UEFA says it has warned Champions League participant Shakhter Karagandy that it could face disciplinary action if it continues the ritual slaughter of animals before matches.
The club from Kazakhstan killed a sheep last week at the Astana Arena the day before beating Celtic 2-0 in the playoffs.
In Glasgow ahead of Wednesday’s return match, Shakhter coach Viktor Kumykov suggested the ritual could be repeated.
UEFA says its competitions department wrote to inform Shakhter that animal slaughter “was not acceptable in or around our competitions,” and added that the Kazakh club “would face sanctions if it happens again.”
Shakhter, the lowest-ranked team remaining in the Champions League, is aiming to reach the 32-team group stage for the first time.
Viktor Kumykov, Shakhter Karagandy’s coach, said earlier this week that he had not ruled out slaughtering a sheep as part of a ritual ahead of the second-leg tie at Celtic Park.
Last Tuesday, Kumykov claimed that Shakhter sacrificed a sheep at Kazakhstan’s Astana Arena before a training session. The side went on to win 2-0 against Celtic.
But last night, the Scottish SPCA said animals could only be slaughtered in Scotland in licensed premises and has asked Celtic to confirm that no sheep are allowed into the ground.
Animal Concern Advice Line (Acal) has also written to Sir Stephen House, chief constable of Police Scotland, demanding that Mr Kumykov and his team are closely monitored during their stay in Scotland.
Speaking through an interpreter at a pre-match conference yesterday, Mr Kumykov said: “All I can say is that every team and every club has its own pre-match traditions and rituals. Celtic must have their own. We will try to respect our traditions and those traditions were in place even before we came to the club.”
Asked if the ritual would take place, he replied: “Possibly, yes.”
When asked where he planned to get the sheep, Mr Kumykov replied: “As far as we know in Scotland agriculture is very developed, so it shouldn’t be an issue to find a sheep.”
The Shakhter boss, however, played down the effects the pre-match ritual had had on the first game in Kazakhstan.
He said: “This tradition may have certain psychological impact on players that can help them to relax before the game.
“But obviously, what really matters is on the football pitch, the game and the final score and you know we scored twice in the first leg and Celtic failed to score, that’s what really matters.”
Mike Flynn, chief superintendent of the SSPCA, said: “There are strict rules on the transport and slaughter of animals in Scotland and it is only permitted in licensed premises.
“Killing a sheep in this way would be a criminal offence and anyone involved could face prosecution.
“We are seeking assurance from Celtic Park that no sheep will be allowed on the premises ahead of the match.”
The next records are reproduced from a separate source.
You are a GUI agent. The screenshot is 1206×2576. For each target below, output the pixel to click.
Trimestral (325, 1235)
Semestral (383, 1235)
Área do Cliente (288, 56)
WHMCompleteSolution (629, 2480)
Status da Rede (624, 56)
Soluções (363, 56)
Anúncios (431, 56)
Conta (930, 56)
Acal secretary John Robins wrote in his e-mail to Mr House: “I ask Police Scotland to closely monitor Mr Kumykov and his team during their stay in Scotland and if any attempt is made to repeat this superstitious nonsense and sacrifice a sheep, to immediately arrest all those involved and charge them.”
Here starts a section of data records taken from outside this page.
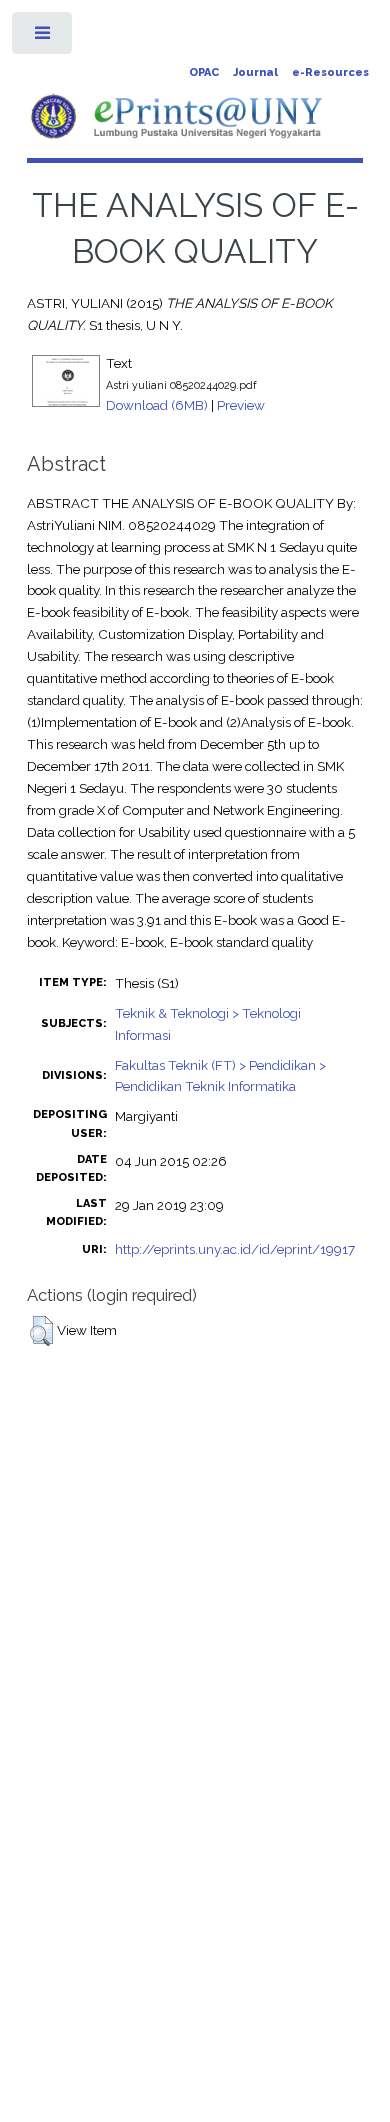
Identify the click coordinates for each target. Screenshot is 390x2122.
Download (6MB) (157, 405)
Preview (241, 405)
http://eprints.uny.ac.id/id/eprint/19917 (235, 1249)
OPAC (204, 72)
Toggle (43, 37)
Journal (255, 72)
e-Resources (330, 72)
Animal rights group Peta wrote to the football governing body Uefa urging president Michel Platini to punish Shakhter after the sacrifice of a sheep before last week’s game.
Mimi Bekhechi, Peta associate director, said: “We are deeply disturbed that a sheep was stabbed to death in an attempt to bring good luck to the Kazakh team.
“We hope Mr Platini will agree that animal sacrifice has no place in modern society, and we hope the Uefa will act swiftly to ensure that the beautiful game is not further stained with the blood of animals.”
A spokeswoman for Police Scotland said: “Police Scotland has been working closely with the clubs. There will be no pre-match ritual which deviates from normal pre-match activity at any Scottish games.”
A spokesman for Celtic played down fears raised by the animal welfare charities. “Shakhter have told Celtic they do not wish this [sacrifice] to happen at all. They never had any intention of this happening at all,” he said.